YOUR TASK:
The task calls for every entry to be printed word for word, without the images.

MATERIAL FOR THIS EXERCISE:
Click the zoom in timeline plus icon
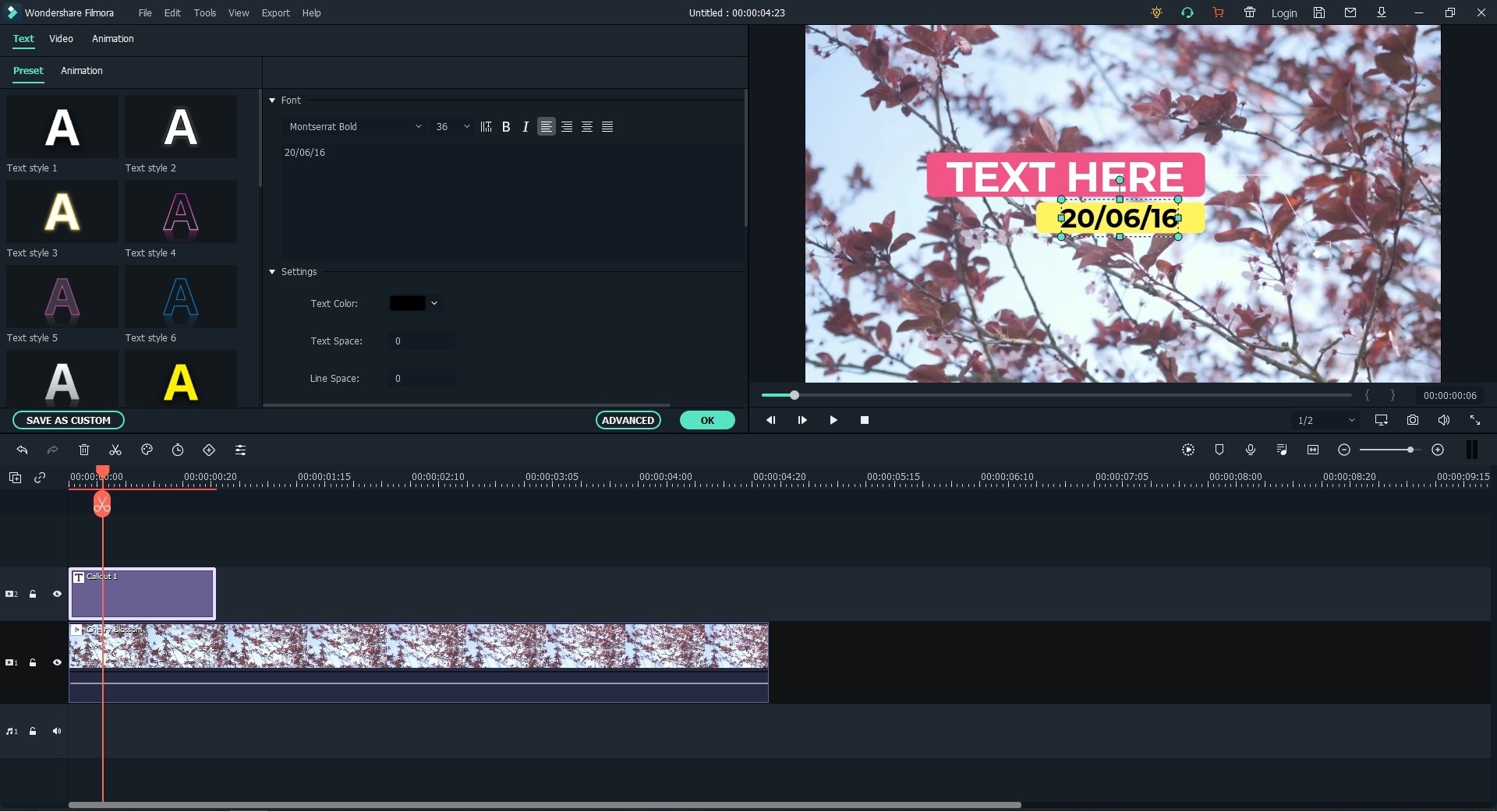 1438,450
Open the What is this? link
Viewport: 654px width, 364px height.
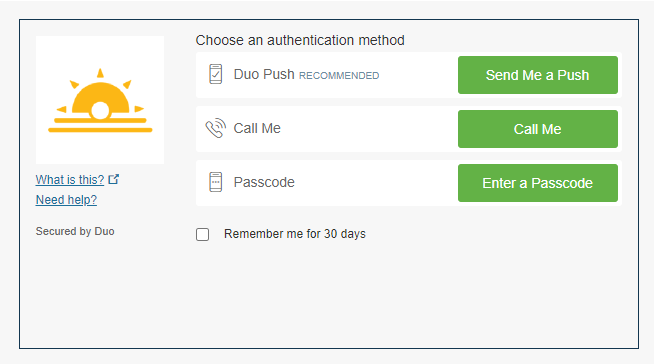pos(70,180)
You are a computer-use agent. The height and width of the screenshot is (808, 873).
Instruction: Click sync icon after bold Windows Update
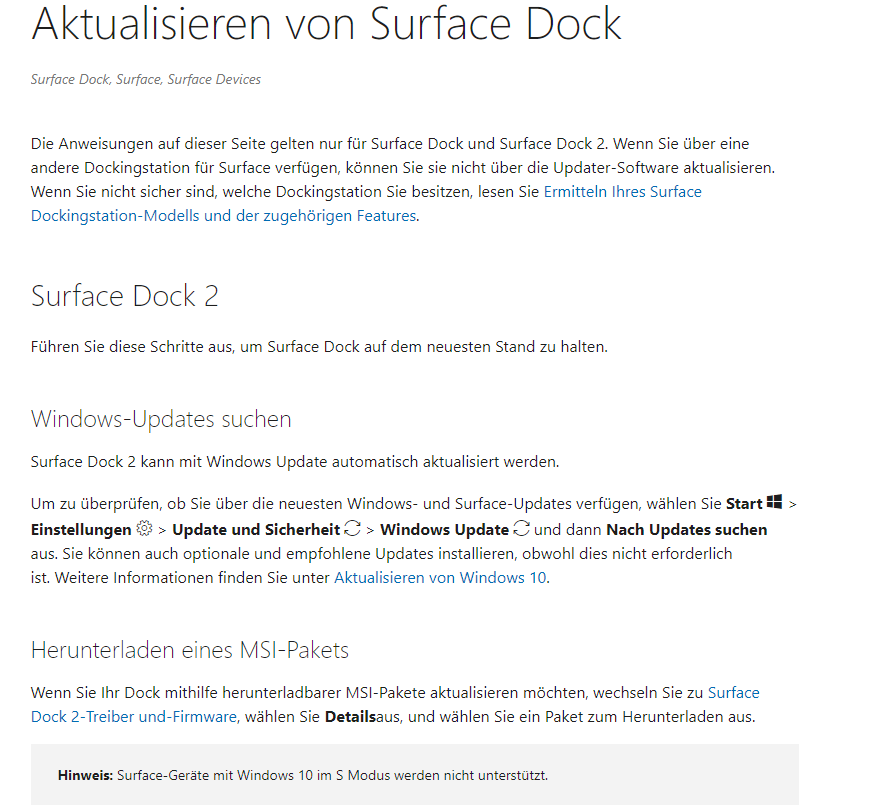tap(521, 528)
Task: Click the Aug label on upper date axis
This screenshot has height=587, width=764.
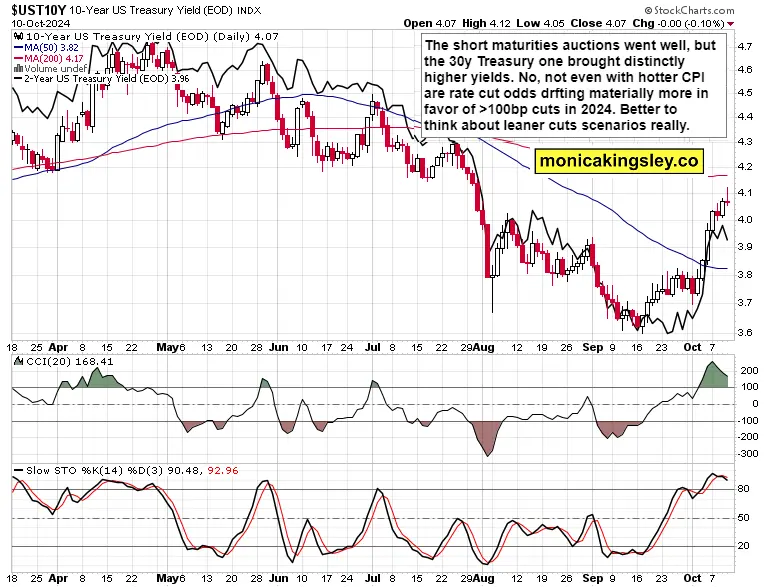Action: (484, 347)
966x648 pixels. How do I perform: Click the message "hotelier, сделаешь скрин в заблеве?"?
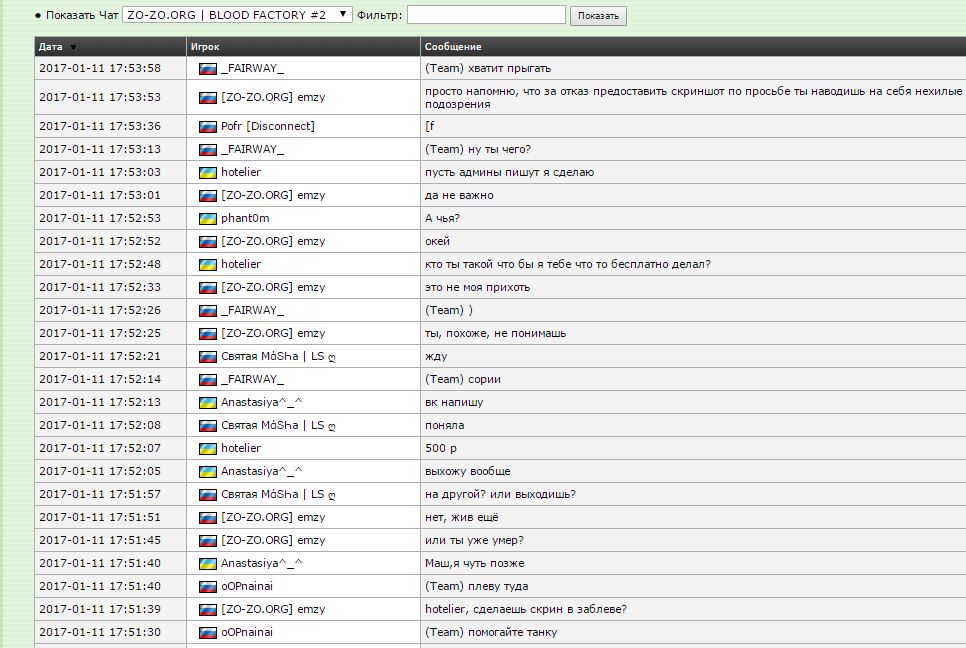pos(526,609)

WORKED SOLUTION:
Click the zoom in timeline plus icon
 1438,450
Open the What is this? link
Viewport: 654px width, 364px height.
pos(70,180)
You are a computer-use agent. The height and width of the screenshot is (808, 873).
Instruction: Click sync icon after bold Windows Update
tap(521, 528)
Task: Click the Aug label on upper date axis
This screenshot has height=587, width=764.
Action: (484, 347)
966x648 pixels. How do I perform: Click the message "hotelier, сделаешь скрин в заблеве?"?
pos(526,609)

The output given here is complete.